Post by luvpiggy » Wed Jan 30, 2008 5:07 am

Hi everyone:)!
Over a month ago I posted on here about how my best friend didn't want to be friends with me anymore since I had gotten better with my anxiety, and she suddenly had moved away to another state and compared herself to a Katrina victim. I have a son with severe autism and couldn't be there for her the way she wanted me to be. After that happened, I started to research co-dependency, and it really looks like we had a classic co-dependent relationship. I just didn't understand it all at the time we were friends, and I really couldn't see it until I got better. I had no idea that she wouldn't want to be my friend if I got better or that she resented the help she gave me and expected me to repay her in return.
Since that happened, I have gotten even better:). My husband commented that I was afraid that if she wasn't in my life I was going to get worse, but instead I've done better than I have in years:). It's been wonderful:). I don't have a best friend, but I have made connections with others, and I do have a friend who has a son with autism that I am talking to on a regular basis. I've also realized that I need to be careful with the co-dependency because my son will probably have autism for the rest of his life, and that does put us in a needy position so I need be very mindful of boundaries.
Well, I'm not going to say that I didn't have a feeling that this could happen because I did have a hunch or feeling the week before it happened about what would happen if she contacted me again. She sent me a simple e-mail saying that she was sorry we weren't talking, that she missed me, that she is hoping that I want to work things out with her, and that I am special to her.

### DATASET EXTRACT
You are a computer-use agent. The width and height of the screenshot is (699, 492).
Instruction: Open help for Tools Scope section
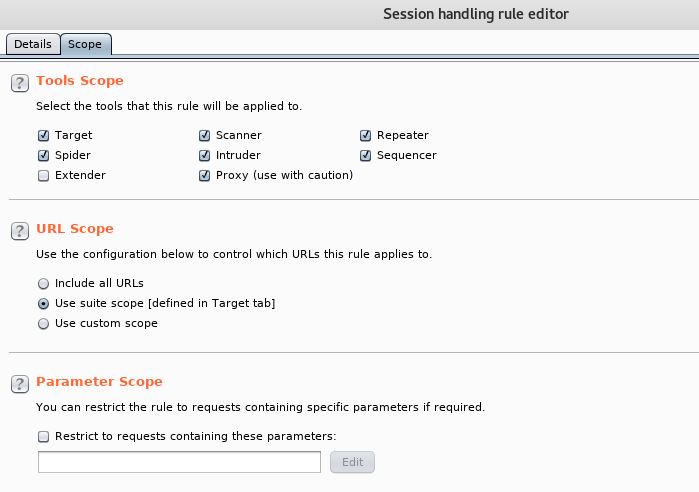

### PROBLEM DETAILS
Set down, word for word, the passage of the forum post above from "Hi everyone:)!" up to and including "her in return.".

### WRITTEN SOLUTION
Hi everyone:)!
Over a month ago I posted on here about how my best friend didn't want to be friends with me anymore since I had gotten better with my anxiety, and she suddenly had moved away to another state and compared herself to a Katrina victim. I have a son with severe autism and couldn't be there for her the way she wanted me to be. After that happened, I started to research co-dependency, and it really looks like we had a classic co-dependent relationship. I just didn't understand it all at the time we were friends, and I really couldn't see it until I got better. I had no idea that she wouldn't want to be my friend if I got better or that she resented the help she gave me and expected me to repay her in return.